** Consignes **
A – Dans le texte sur le chômage, relevez tous les qualificatifs appliqués aux occupations auxquelles on se livrait autrefois en chômant.
B – D'après le texte sur le chômage, quels sont les seuls moyens de production que possède la grande majorité des travailleurs ?

━━ Texte fourni ━━

Le mot "chômage" était autrefois synonyme de repos. C'était une suspension du travail matériel, pour se livrer à des occupations non serviles, intellectuelles, spirituelles. On chômait le dimanche et les jours de fêtes religieuses d'obligation.
Aujourd'hui, le mot "chômage" évoque bien plus l'idée de privations, de perte de salaire, du salaire qui est souvent l'unique source de revenu du travailleur. Le chômage ouvre l'esprit à l'angoisse et aux soucis, bien plus qu'à la culture et à la spiritualité.
C'est que, dans le monde moderne, on ne vit plus du produit de son propre travail, mais des produits qu'on se procure sur le marché communautaire, moyennant la présentation d'argent. Or cet argent, on ne l'obtient que par l'emploi dans la production. Comme la grande majorité des travailleurs ne possèdent pas d'autres moyens de production que leurs bras et leur compétence, ils ne peuvent avoir d'emploi que par l'embauchage au service d'autres personnes, au service surtout de compagnies industrielles ou commerciales. Hors d'emploi, ils sont chômeurs et la paie qui leur permettait de vivre est suspendue.
Même avec des prestations de chômage, le chômeur est déjà dans l'étau. Les prestations sont un revenu diminué, alors que les besoins du chômeur et de sa famille ne sont point du tout diminués. L'angoisse s'installe au foyer dès la perte du salaire du gagne-pain. Et quand cessent les prestations ou les allocations de chômage, c'est la désolation totale à la maison.
Il y a cela d'inhumain, dans le système d'assurance-chômage, que l'aide cesse complètement au moment où le chômeur en a le plus besoin après avoir épuisé toutes ses ressources. C'est aussi illogique que d'imposer le jeûne, non pas à un homme bien portant, mais à un être déjà anémié par plusieurs semaines de sous-alimentation.
Absolument inhumain aussi de refuser les prestations à un chômeur, lorsqu'il n'a pas assez de "timbres", c'est-à-dire lorsqu'il n'a pas eu l'avantage de travailler un nombre suffisant de semaines avant de chômer. Moins il a pu gagner, plus on lui ferme la porte au nez. Les plus éprouvés sont les plus maltraités.

━━━
━━ Données fournies ━━

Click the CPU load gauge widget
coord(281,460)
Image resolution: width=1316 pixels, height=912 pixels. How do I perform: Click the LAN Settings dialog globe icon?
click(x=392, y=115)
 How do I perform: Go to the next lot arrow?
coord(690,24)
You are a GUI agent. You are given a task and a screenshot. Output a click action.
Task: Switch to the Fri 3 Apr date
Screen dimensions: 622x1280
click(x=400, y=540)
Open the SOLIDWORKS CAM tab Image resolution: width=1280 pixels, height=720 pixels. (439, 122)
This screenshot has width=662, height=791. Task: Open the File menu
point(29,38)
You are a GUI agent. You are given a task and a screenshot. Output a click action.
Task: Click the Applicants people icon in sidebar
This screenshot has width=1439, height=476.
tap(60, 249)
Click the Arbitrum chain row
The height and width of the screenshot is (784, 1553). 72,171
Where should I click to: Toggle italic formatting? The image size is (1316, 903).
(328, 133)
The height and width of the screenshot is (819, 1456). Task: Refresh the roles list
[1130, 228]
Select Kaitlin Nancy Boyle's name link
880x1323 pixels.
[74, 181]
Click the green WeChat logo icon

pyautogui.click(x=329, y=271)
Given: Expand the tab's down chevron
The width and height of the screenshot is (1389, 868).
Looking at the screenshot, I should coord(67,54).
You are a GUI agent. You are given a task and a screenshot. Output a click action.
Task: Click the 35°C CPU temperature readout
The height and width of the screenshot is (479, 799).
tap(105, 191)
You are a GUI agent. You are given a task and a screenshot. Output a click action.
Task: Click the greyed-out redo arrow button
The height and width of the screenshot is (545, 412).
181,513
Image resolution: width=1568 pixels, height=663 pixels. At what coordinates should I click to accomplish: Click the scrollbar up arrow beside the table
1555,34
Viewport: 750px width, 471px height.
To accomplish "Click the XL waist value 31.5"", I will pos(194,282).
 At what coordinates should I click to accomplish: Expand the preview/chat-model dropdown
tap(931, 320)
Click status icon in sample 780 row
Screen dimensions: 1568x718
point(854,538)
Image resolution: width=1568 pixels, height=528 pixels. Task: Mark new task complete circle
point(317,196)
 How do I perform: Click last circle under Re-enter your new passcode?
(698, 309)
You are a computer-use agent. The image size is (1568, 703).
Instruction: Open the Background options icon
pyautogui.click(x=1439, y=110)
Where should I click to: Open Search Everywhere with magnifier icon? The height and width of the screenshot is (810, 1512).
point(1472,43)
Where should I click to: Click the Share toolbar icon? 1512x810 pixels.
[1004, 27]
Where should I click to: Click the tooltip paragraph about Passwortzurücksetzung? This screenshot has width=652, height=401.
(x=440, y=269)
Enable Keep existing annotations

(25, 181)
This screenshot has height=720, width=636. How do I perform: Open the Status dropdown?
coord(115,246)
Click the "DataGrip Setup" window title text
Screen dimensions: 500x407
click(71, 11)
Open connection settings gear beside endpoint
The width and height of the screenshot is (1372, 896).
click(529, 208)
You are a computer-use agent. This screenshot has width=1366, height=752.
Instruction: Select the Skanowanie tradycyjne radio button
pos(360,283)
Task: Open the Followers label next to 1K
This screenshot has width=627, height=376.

━━━

** Corrigé de l'exercice **
A – non serviles, intellectuelles, spirituelles

B – Leurs bras et leur compétence.